§ Material shown
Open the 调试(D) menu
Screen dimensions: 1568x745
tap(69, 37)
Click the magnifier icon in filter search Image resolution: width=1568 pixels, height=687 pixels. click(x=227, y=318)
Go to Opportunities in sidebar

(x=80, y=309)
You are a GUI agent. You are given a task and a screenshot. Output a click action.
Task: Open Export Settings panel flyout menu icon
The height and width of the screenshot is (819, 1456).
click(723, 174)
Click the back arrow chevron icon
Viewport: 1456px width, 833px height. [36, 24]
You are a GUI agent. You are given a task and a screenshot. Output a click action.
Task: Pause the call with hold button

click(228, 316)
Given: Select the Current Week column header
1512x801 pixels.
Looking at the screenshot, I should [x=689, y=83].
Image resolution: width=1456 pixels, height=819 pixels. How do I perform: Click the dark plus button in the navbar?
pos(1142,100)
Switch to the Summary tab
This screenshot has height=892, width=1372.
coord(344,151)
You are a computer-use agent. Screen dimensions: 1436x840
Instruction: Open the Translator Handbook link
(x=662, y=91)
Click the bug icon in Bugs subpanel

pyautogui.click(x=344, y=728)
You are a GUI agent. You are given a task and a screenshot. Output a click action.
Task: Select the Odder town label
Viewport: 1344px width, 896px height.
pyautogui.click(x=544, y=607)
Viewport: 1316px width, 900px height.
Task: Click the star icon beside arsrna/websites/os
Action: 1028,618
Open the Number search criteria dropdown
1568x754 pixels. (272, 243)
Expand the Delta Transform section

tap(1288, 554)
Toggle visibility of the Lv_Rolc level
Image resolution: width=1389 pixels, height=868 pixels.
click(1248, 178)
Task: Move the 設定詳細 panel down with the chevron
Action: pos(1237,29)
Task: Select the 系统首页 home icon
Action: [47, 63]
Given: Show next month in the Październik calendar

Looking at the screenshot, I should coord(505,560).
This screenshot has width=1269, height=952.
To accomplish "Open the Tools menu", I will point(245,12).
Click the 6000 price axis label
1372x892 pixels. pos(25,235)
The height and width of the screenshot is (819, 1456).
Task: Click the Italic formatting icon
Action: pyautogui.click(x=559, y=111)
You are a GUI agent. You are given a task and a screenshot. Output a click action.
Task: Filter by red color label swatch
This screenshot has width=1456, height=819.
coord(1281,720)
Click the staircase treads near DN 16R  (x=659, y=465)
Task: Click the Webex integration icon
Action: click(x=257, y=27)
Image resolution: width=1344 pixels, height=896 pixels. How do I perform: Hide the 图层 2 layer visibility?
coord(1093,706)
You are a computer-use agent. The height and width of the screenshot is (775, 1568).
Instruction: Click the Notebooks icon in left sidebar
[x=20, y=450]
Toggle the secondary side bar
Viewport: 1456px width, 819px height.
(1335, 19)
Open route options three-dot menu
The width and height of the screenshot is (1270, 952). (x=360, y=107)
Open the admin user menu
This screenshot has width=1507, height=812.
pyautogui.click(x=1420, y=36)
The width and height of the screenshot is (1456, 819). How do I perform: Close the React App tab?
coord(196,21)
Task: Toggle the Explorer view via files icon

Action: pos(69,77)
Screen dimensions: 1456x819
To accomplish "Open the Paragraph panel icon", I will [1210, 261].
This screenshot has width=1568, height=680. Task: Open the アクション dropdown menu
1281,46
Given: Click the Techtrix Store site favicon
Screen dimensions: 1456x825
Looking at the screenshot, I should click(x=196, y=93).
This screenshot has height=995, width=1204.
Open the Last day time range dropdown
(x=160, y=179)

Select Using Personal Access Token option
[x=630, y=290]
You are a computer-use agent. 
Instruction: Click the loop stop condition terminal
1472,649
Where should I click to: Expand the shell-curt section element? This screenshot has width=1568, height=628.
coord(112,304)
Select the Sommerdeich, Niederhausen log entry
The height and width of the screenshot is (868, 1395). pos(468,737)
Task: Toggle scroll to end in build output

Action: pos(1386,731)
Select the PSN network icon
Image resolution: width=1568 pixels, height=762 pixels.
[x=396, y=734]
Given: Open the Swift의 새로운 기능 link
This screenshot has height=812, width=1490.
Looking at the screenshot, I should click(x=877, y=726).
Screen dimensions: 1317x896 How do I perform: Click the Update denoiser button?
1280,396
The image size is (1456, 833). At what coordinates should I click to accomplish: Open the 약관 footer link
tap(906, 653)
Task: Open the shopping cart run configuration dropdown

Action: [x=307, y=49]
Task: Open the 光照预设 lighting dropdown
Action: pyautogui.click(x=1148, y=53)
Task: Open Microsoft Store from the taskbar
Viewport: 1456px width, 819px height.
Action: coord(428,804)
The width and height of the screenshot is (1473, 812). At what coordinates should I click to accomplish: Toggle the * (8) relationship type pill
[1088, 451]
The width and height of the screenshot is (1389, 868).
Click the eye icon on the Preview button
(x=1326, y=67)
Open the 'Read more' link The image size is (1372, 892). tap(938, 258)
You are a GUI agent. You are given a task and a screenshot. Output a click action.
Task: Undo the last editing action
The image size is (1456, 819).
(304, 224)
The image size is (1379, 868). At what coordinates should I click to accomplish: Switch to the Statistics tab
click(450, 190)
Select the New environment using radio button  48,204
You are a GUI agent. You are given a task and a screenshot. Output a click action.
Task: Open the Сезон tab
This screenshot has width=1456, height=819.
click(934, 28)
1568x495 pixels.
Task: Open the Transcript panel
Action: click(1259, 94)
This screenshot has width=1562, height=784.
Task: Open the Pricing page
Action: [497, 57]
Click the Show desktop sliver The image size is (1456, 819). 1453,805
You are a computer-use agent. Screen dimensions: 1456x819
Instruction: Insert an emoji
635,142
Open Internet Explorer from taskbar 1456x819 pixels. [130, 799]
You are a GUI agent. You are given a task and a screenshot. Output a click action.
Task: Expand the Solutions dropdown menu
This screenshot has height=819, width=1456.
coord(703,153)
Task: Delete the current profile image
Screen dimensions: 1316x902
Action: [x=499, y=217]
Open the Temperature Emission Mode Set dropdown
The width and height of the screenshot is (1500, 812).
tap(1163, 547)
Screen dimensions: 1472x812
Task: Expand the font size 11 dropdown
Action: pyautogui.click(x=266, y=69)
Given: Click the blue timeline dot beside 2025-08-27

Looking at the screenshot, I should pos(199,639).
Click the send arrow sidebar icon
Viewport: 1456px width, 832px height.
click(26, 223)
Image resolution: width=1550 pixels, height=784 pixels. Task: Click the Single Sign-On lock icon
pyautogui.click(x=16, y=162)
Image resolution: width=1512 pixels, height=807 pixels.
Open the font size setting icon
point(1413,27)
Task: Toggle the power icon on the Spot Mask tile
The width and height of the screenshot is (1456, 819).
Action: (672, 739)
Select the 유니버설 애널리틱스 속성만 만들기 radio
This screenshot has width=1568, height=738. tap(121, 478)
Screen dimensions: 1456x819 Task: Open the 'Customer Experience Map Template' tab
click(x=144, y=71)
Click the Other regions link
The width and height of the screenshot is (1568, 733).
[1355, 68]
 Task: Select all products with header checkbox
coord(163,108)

§ Task requirements
Copy exactly the opening line of the material, the line bearing "Given: Select the Current Week column header", and every line between them. Include nothing else.

§ Solution
Open the 调试(D) menu
Screen dimensions: 1568x745
tap(69, 37)
Click the magnifier icon in filter search Image resolution: width=1568 pixels, height=687 pixels. click(x=227, y=318)
Go to Opportunities in sidebar

(x=80, y=309)
You are a GUI agent. You are given a task and a screenshot. Output a click action.
Task: Open Export Settings panel flyout menu icon
The height and width of the screenshot is (819, 1456).
click(723, 174)
Click the back arrow chevron icon
Viewport: 1456px width, 833px height. [36, 24]
You are a GUI agent. You are given a task and a screenshot. Output a click action.
Task: Pause the call with hold button

click(228, 316)
Given: Select the Current Week column header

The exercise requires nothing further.